Uğraştığını biliyorum. Ama bunu yeniden yapmak zorunda kalacaksın. Popüler kanının aksine, birini unutmak öyle bir kerede başarılacak bir şey değildir.”


Öncelikle rehberden okunan bölümleri, yazarın o tatlı anlatımını, sohbet eder gibi tavrını ve ziyaret edilecek yerler için verdiği ödevleri çok sevdim. Rowan ve Addie’nin o ödevleri birlikte yapmalarını çok çok sevdim. Ama şunu da söylemeliyim, daha fazla Rowan ve Addie okumak isterdim. Kitabın başlarında iki kalbi kırık karakterin birbirlerini iyileştirecekleri tatlı bir aşk hikayesi okuyacağımı düşünüyordum ama öyle olmadı. Daha çok aile bağları, dostluk, arkadaşlık hikayesiydi diyebilirim. Aşk pek ön planda değildi. Rowan ve Addie’nin hikayesinde pek bir ilerleme olmadı yani. Bunu bilerek okumanızda fayda var bence. Ama kitabın bu halini de sevmedim diyemem. Sadece beklentilerim farklıydı. Bunun dışında, Addie’nin Ian’la aralarındaki bağı yeniden bulmasını, sağlamlaştırmasını okumak gerçekten güzeldi. Kalp kırıklarının ardından kendi gücünü keşfetme, yaralarını sarma hikayelerini okumayı her zaman sevmişimdir zaten. Aşk ve Yonca da onlardan biri oldu.

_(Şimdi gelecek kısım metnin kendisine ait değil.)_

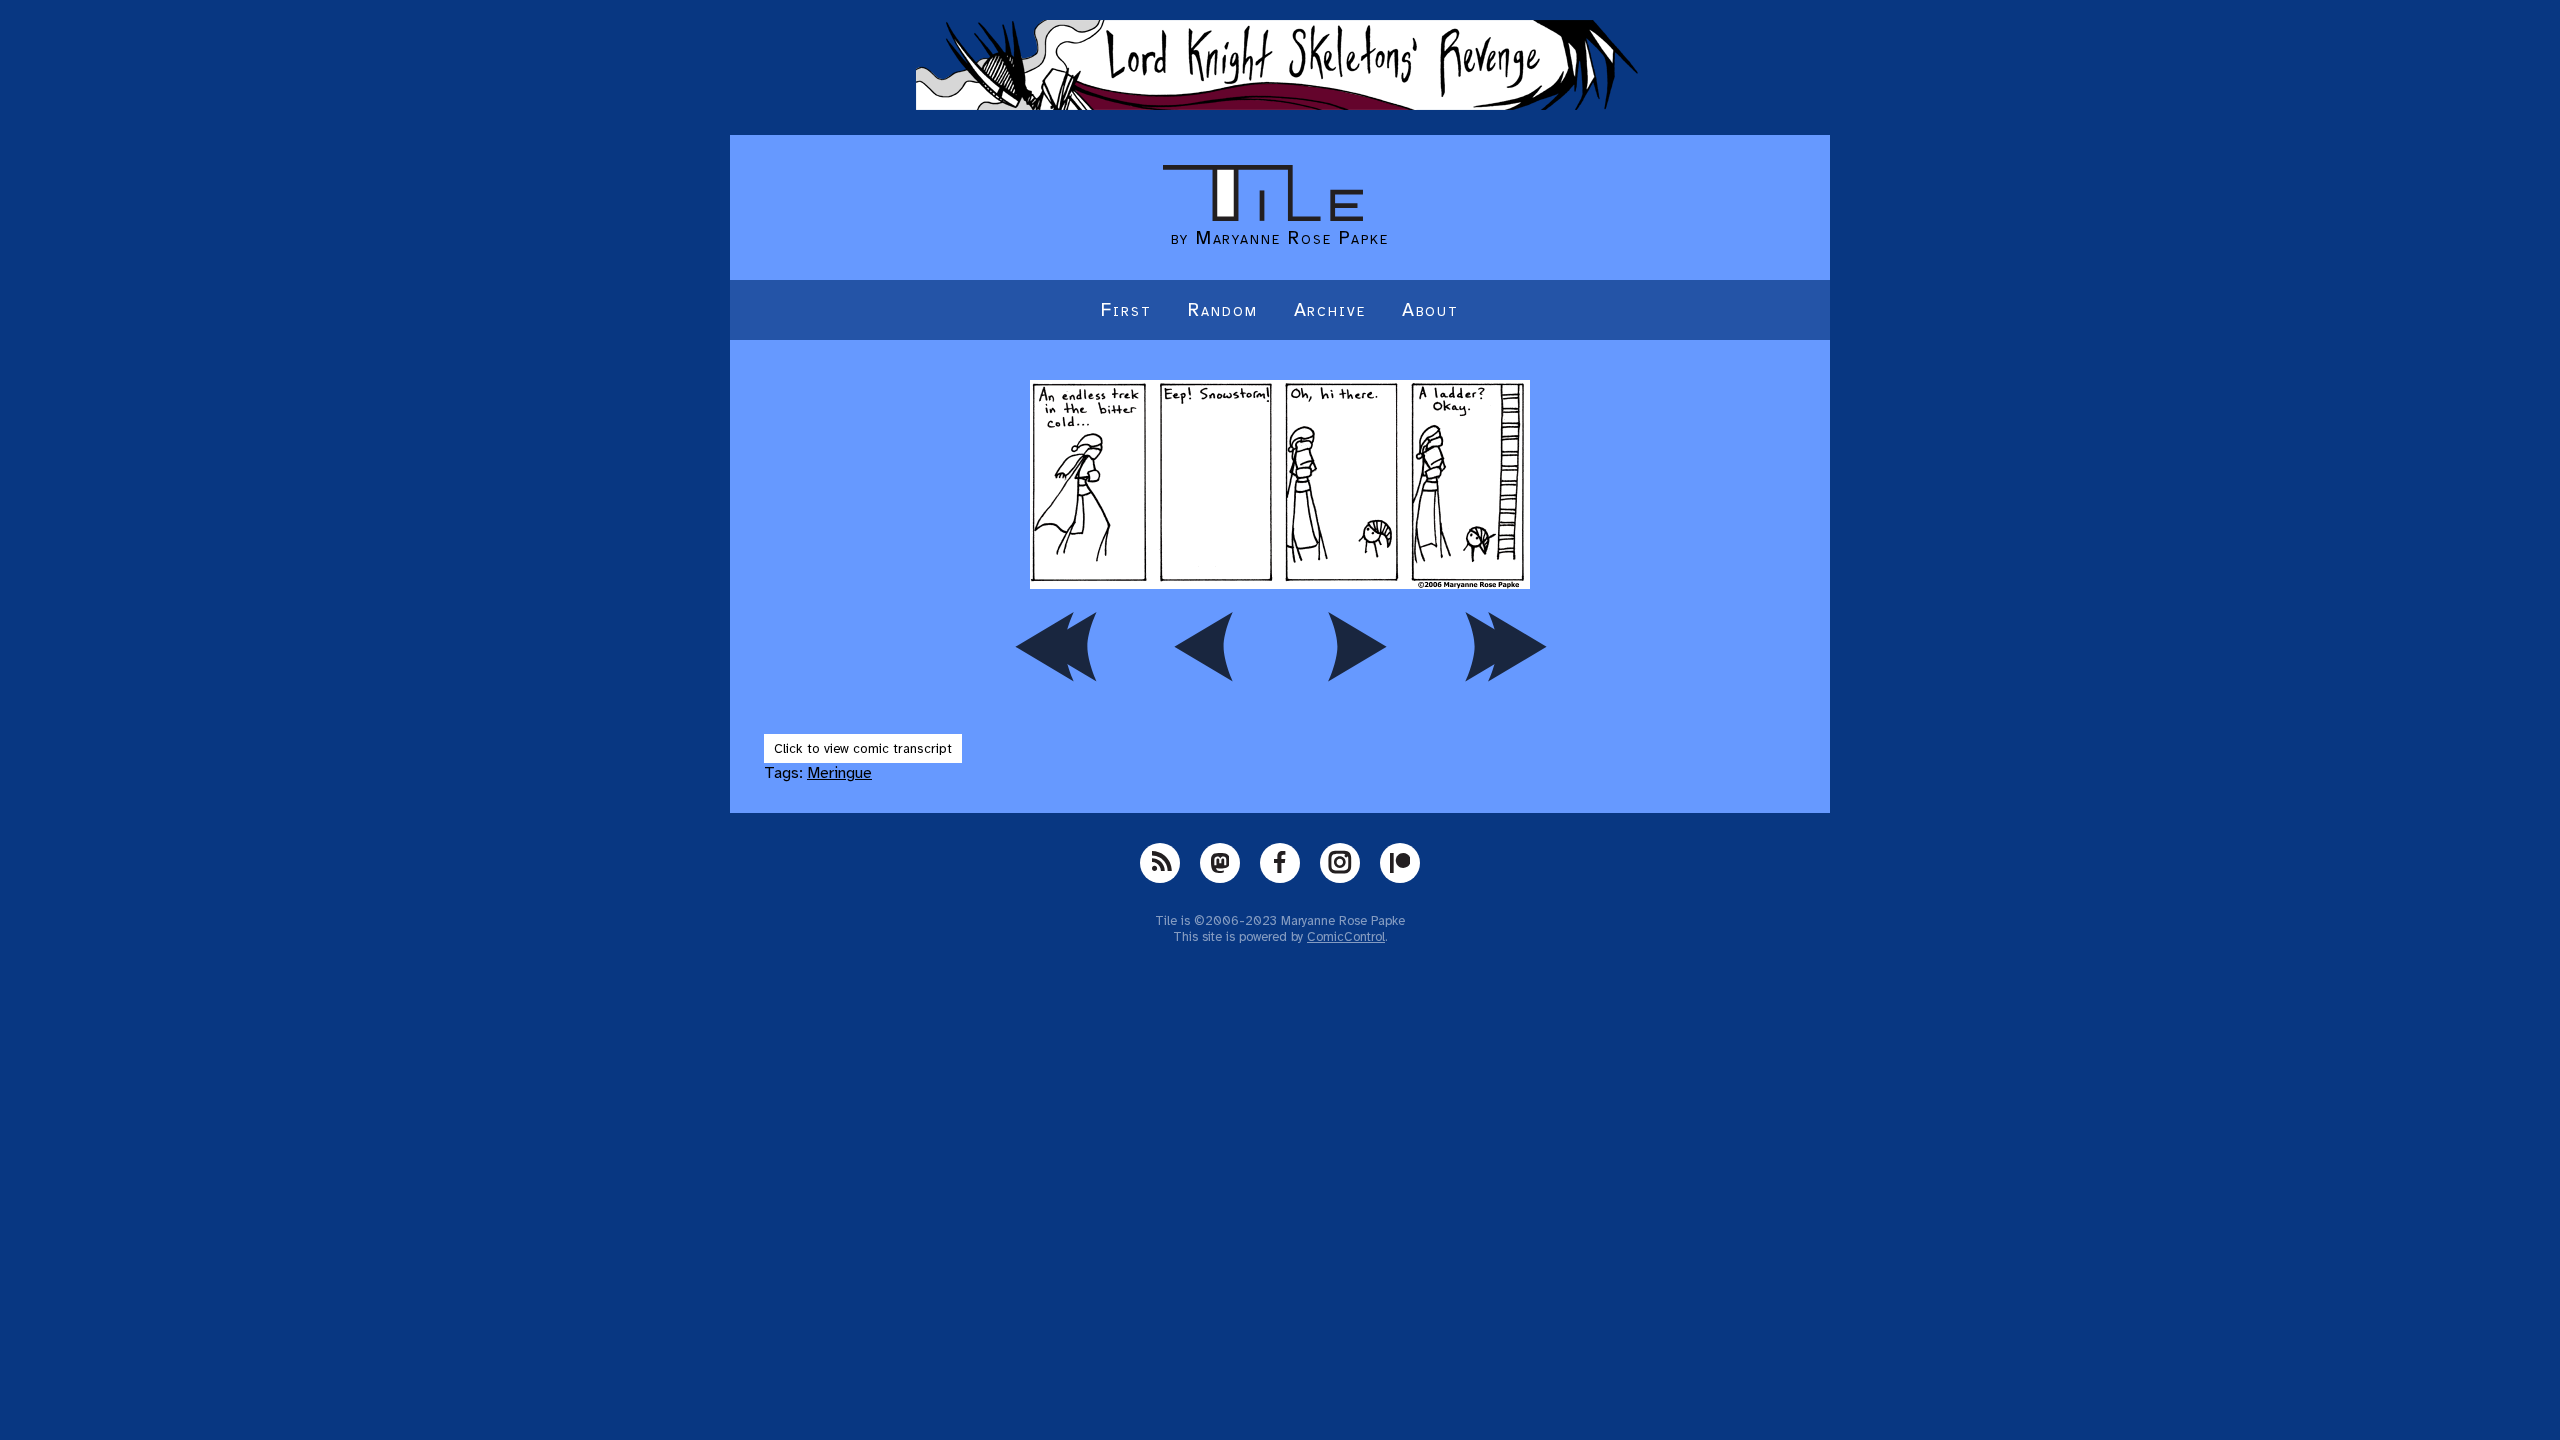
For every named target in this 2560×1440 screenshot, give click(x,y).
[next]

“Kalp kırıklığı sürecine, bir yarımadaya bakar gibi bakmak yardımcı olabilir. Seni sayısız sevinçten ve harika şeyden geçiren tek ve uzun bir yol. Keder, sorunun etrafında dönüp durmanızı, bazen de artık bir duraktan ziyade manzaranın bir parçası haline gelene kadar yanından defalarca geçmenizi gerektirir. İpucu şudur: Ümitsizliğe kapılma. Her ne kadar bazı günler aynı yerde dönüp duruyormuşsun gibi hissettirse de aslında gelişme kaydediyorsun.”

Son olarak, kitaba Ren ve Lina’nın dahil olduğu o son kısımları çok sevdim.💖 Çok özlemişim ikisini de.🥰 Addie için hazırladıkları o sürprize bayıldım.💖 Dediğim gibi, kitabın adına bakarak benim gibi farklı bir beklentiye girmezseniz çok daha fazla keyif alabilirsiniz.